Robots.txt - would allow support be useful for many

Post by wiringmaze »

I'm not sure the best way to handle this -
  • I want to spider parts of my local server, while generally disallowing external robots.
    There is a second challenge in that I would prefer to the secure path like https://local.server.com/path/
Allow: With a bit of digging, I see that the code supports "disallow", but I do not see support for allow.
Also, since spiders come and go and their names change, supporting only disallow seems a bit limiting - at least for me.
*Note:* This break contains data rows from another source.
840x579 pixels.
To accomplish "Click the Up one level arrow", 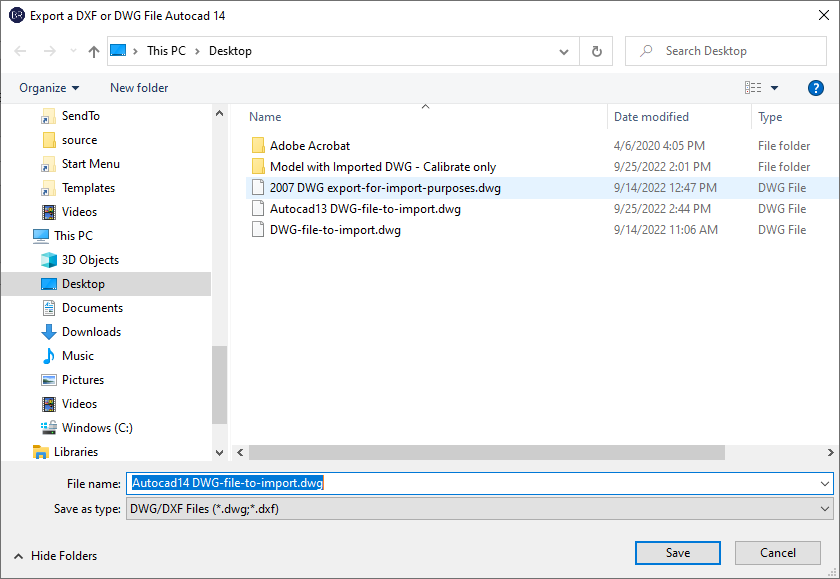I will [93, 51].
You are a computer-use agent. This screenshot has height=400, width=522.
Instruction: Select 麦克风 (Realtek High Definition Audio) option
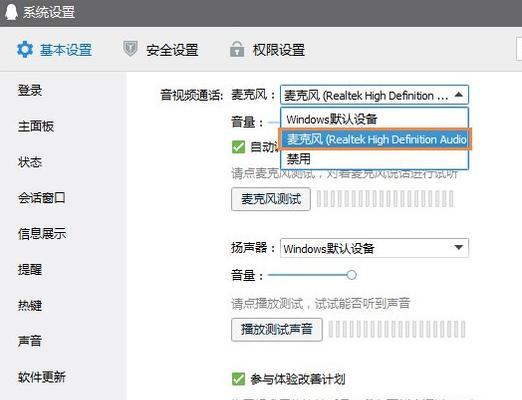tap(375, 139)
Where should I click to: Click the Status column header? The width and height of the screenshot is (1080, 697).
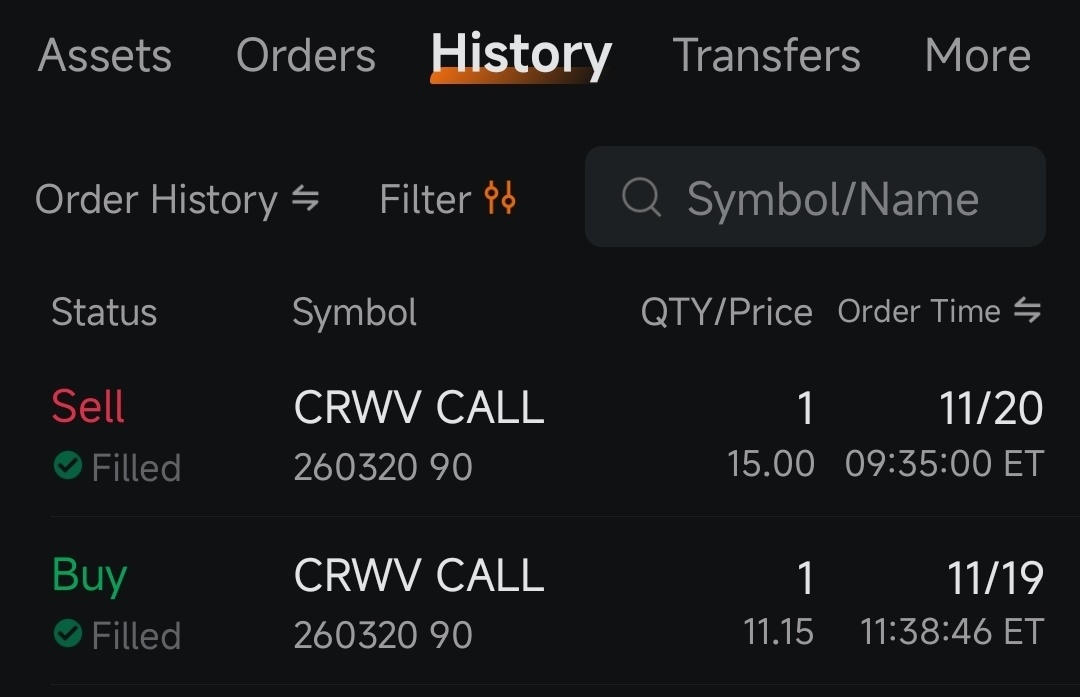(104, 312)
https: My server has a letsencrypt cert, but I don't know if there is a way to grant sphider capability to make that https connection.

thanks - I'm a fairly new user, so still learning. Apologies if the answer is already available.
User avatar
captquirk
Site Admin
Posts: 299
Joined: Sun Apr 09, 2017 8:49 pm
Location: Arizona, USA
Contact:

Re: Robots.txt - would allow support be useful for many

Post by captquirk »

First off, Sphider will index https sites. It follows robots.txt. To allow Sphider, but disallow all other bots, try something like this:
User-agent: *
Disallow: /

User-agent: Sphider (sphidersearch.com)
Allow: /
You could also go into the Settings tab and change the User Agent string to something you are sure is unique, then in robots.txt use that as the name of the allowed bot.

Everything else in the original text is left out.